___ Source passage ___

Well, according to the OP the make problem turned out to be hardware
related, as you may have seen by now.
You are certainly entitled to your opinion and whatever banter you feel
the need to dish out get your point across, but I actually DO like to
work on complex file system code (although I've hardly touched any in
a decade or so) so yes, I would consider it a fun and rewarding task.
Really. :-)
I've run very large, very heavily utilized softdep enabled filesystems
for years and years and have never, not once, lost data. That's anecdotal
evidence for sure, and I don't doubt there are or have been nasty bugs in
the code, but in my opinion the current OpenBSD ffs/ffs2 implementation
is nonetheless *very* stable and mature.
My servers very rarely crash - they run OpenBSD after all - but when they
do it's frustrating to wait for hours for the fsck:s to complete (my file
systems are usually rather big), so I'd love to have a journaling or
logging file system with matching stability to choose from in OpenBSD.
But since one hasn't magically materialized yet I've begun to look around
for likely candidates for implementation in OpenBSD, and the most likely
route I've found so far is journaling softdep.
Take a look of hammer2
http://www.shiningsilence.com/dbsdlog/2012/02/09/9173.html . This a modern
FS and the developers wants to build a version more portable than the
original hammer.

___ Provided material ___

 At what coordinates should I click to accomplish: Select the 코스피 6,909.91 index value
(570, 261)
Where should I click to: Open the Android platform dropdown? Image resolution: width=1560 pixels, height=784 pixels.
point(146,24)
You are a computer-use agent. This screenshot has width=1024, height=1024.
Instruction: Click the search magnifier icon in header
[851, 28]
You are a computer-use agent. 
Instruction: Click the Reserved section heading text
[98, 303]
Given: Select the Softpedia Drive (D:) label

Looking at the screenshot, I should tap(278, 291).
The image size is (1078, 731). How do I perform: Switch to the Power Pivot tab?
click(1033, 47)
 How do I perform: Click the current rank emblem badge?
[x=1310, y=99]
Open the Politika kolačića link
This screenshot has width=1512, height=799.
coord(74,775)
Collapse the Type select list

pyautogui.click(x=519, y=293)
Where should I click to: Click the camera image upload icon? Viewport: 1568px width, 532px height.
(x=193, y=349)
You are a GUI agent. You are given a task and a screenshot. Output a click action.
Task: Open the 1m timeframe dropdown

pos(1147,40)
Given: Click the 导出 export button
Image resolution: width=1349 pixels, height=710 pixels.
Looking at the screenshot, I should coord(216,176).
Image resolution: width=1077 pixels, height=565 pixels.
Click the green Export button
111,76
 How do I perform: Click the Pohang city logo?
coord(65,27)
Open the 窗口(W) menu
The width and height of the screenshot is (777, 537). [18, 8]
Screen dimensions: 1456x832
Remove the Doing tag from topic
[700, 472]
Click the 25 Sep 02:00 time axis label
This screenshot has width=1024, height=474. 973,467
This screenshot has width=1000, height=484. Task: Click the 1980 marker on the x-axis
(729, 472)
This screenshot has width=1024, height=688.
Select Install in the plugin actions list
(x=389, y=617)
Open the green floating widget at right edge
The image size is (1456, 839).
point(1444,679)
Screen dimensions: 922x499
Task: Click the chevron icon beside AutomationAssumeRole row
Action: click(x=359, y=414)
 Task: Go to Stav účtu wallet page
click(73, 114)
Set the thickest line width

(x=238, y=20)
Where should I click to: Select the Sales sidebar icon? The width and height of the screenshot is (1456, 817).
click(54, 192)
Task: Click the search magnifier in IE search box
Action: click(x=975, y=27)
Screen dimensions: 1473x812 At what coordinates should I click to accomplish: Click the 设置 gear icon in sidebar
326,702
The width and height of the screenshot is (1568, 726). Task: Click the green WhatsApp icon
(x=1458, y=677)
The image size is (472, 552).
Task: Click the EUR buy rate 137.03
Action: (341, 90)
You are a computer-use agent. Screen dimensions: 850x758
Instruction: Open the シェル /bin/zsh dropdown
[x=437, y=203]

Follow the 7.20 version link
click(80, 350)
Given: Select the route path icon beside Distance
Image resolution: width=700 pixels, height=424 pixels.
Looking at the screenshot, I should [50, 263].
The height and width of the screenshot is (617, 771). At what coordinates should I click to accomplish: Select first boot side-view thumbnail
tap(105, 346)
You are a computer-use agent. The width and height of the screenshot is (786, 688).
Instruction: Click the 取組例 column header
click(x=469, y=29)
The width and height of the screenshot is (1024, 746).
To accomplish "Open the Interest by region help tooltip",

___

Tasks to perform =>
• A. Print the entire passage about OpenBSD file systems word for word.
• B. Arrange the records as a Markdown table, covering everything from the line that contains "Where should I click to: Select" down to the line that contains "tap(105, 346)", both included. Use the columns "Row" and "Line" and leave out blank lines.

The answers =>
• A.
Well, according to the OP the make problem turned out to be hardware
related, as you may have seen by now.
You are certainly entitled to your opinion and whatever banter you feel
the need to dish out get your point across, but I actually DO like to
work on complex file system code (although I've hardly touched any in
a decade or so) so yes, I would consider it a fun and rewarding task.
Really. :-)
I've run very large, very heavily utilized softdep enabled filesystems
for years and years and have never, not once, lost data. That's anecdotal
evidence for sure, and I don't doubt there are or have been nasty bugs in
the code, but in my opinion the current OpenBSD ffs/ffs2 implementation
is nonetheless *very* stable and mature.
My servers very rarely crash - they run OpenBSD after all - but when they
do it's frustrating to wait for hours for the fsck:s to complete (my file
systems are usually rather big), so I'd love to have a journaling or
logging file system with matching stability to choose from in OpenBSD.
But since one hasn't magically materialized yet I've begun to look around
for likely candidates for implementation in OpenBSD, and the most likely
route I've found so far is journaling softdep.
Take a look of hammer2
http://www.shiningsilence.com/dbsdlog/2012/02/09/9173.html . This a modern
FS and the developers wants to build a version more portable than the
original hammer.

• B.
| Row | Line |
|---|---|
| 1 | Where should I click to: Select the Sales sidebar icon? The width and height of the screenshot is (1456, 817). |
| 2 | click(54, 192) |
| 3 | Task: Click the search magnifier in IE search box |
| 4 | Action: click(x=975, y=27) |
| 5 | Screen dimensions: 1473x812 At what coordinates should I click to accomplish: Click the 设置 gear icon in sidebar |
| 6 | 326,702 |
| 7 | The width and height of the screenshot is (1568, 726). Task: Click the green WhatsApp icon |
| 8 | (x=1458, y=677) |
| 9 | The image size is (472, 552). |
| 10 | Task: Click the EUR buy rate 137.03 |
| 11 | Action: (341, 90) |
| 12 | You are a computer-use agent. Screen dimensions: 850x758 |
| 13 | Instruction: Open the シェル /bin/zsh dropdown |
| 14 | [x=437, y=203] |
| 15 | Follow the 7.20 version link |
| 16 | click(80, 350) |
| 17 | Given: Select the route path icon beside Distance |
| 18 | Image resolution: width=700 pixels, height=424 pixels. |
| 19 | Looking at the screenshot, I should [50, 263]. |
| 20 | The height and width of the screenshot is (617, 771). At what coordinates should I click to accomplish: Select first boot side-view thumbnail |
| 21 | tap(105, 346) |